** START DATA LISTING **
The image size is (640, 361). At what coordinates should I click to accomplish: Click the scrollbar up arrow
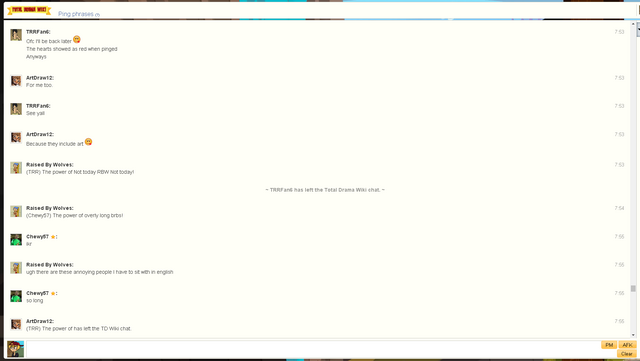633,24
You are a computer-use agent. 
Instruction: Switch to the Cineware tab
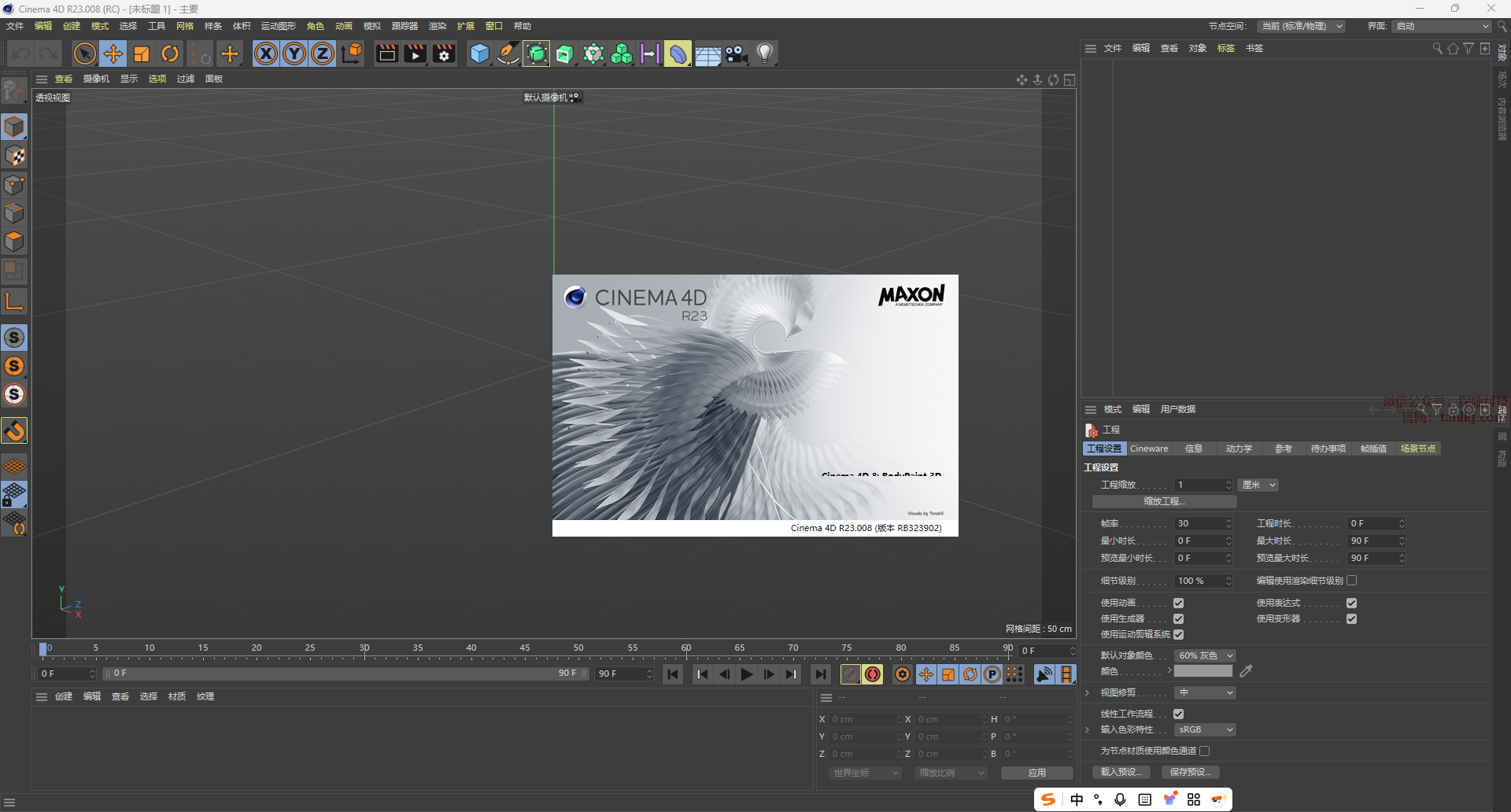click(1149, 448)
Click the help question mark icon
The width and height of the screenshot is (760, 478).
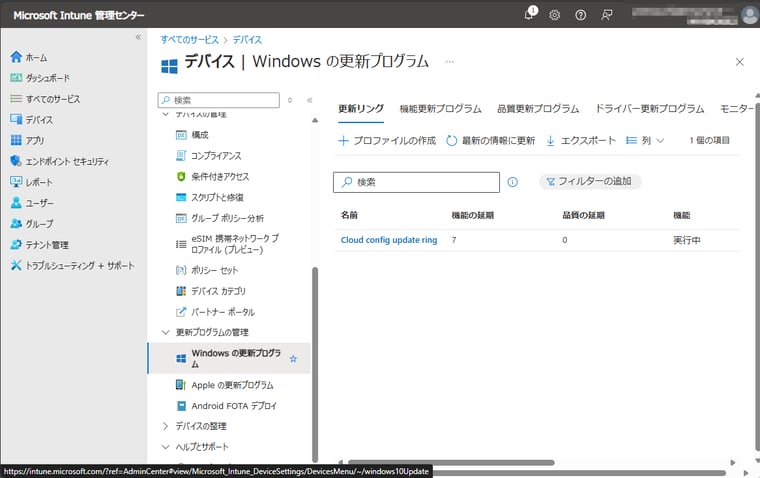pos(580,15)
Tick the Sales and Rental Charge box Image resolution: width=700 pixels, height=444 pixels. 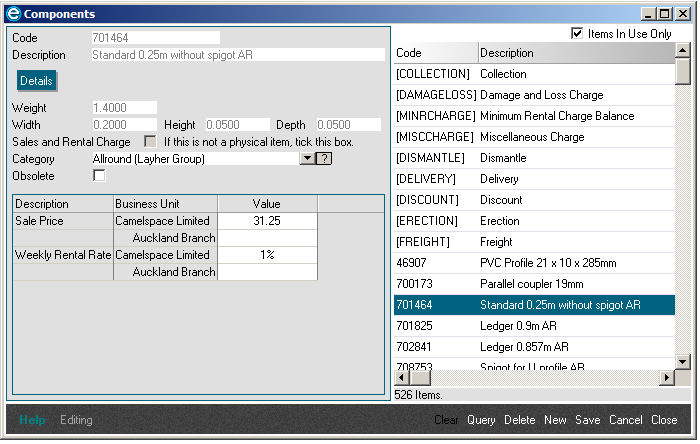click(x=150, y=142)
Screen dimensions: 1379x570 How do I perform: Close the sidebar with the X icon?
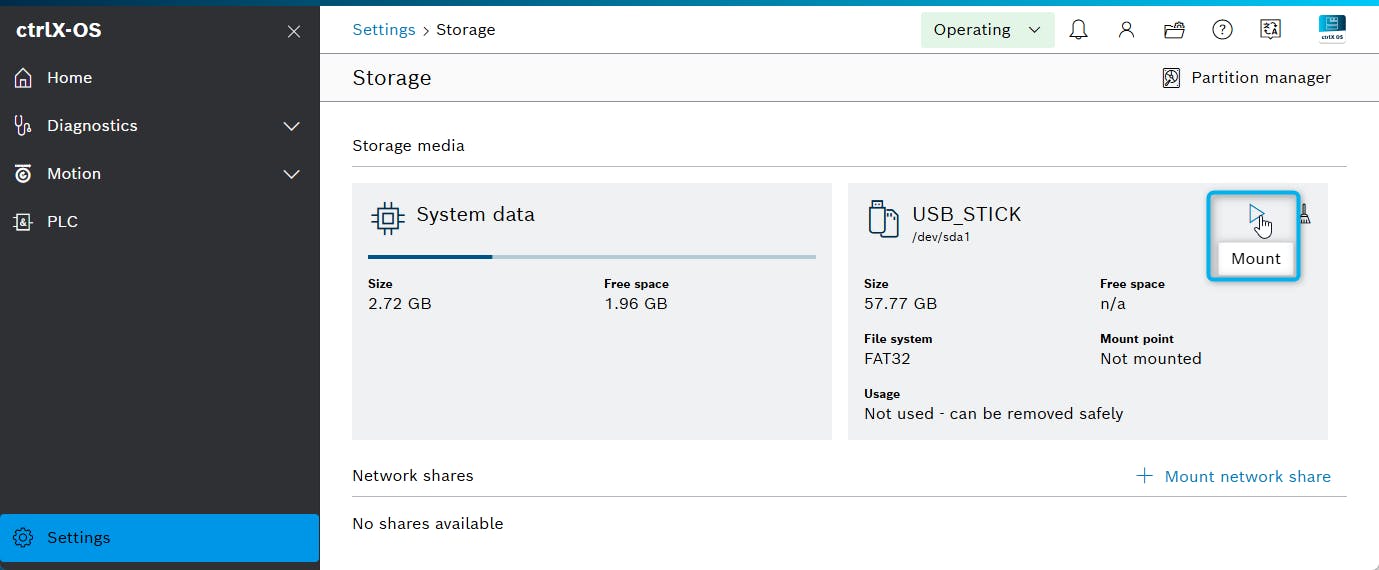(x=294, y=31)
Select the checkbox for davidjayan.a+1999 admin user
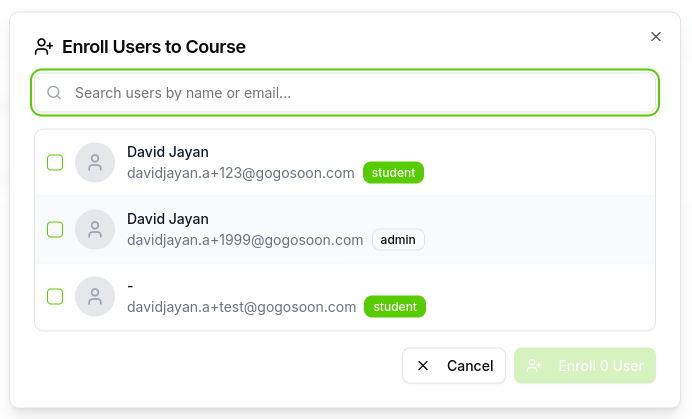Screen dimensions: 692x419 (x=56, y=230)
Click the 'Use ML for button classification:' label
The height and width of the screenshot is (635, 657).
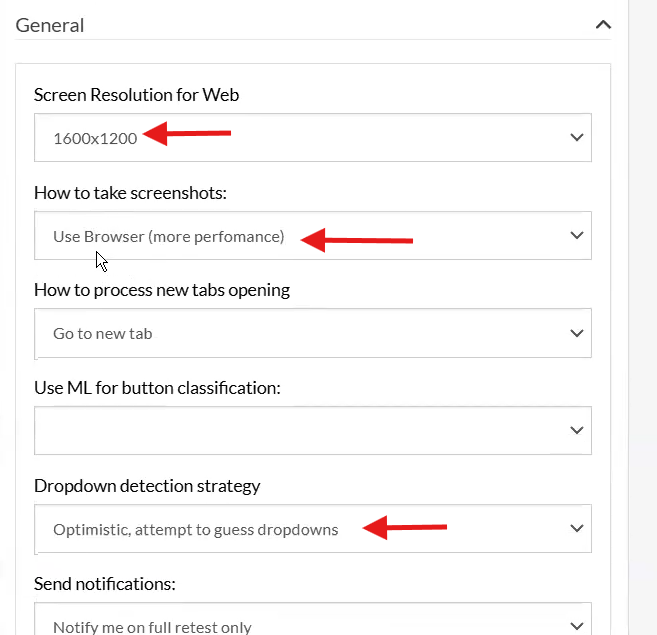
** END DATA LISTING **
* **AIM OF THE TASK**
Pick out every line in the items that contains the word "icon", and copy each of those lines in full.

* **RESULT FOR THIS EXERCISE**
Click the help question mark icon
Screen dimensions: 1379x570 How do I perform: Close the sidebar with the X icon?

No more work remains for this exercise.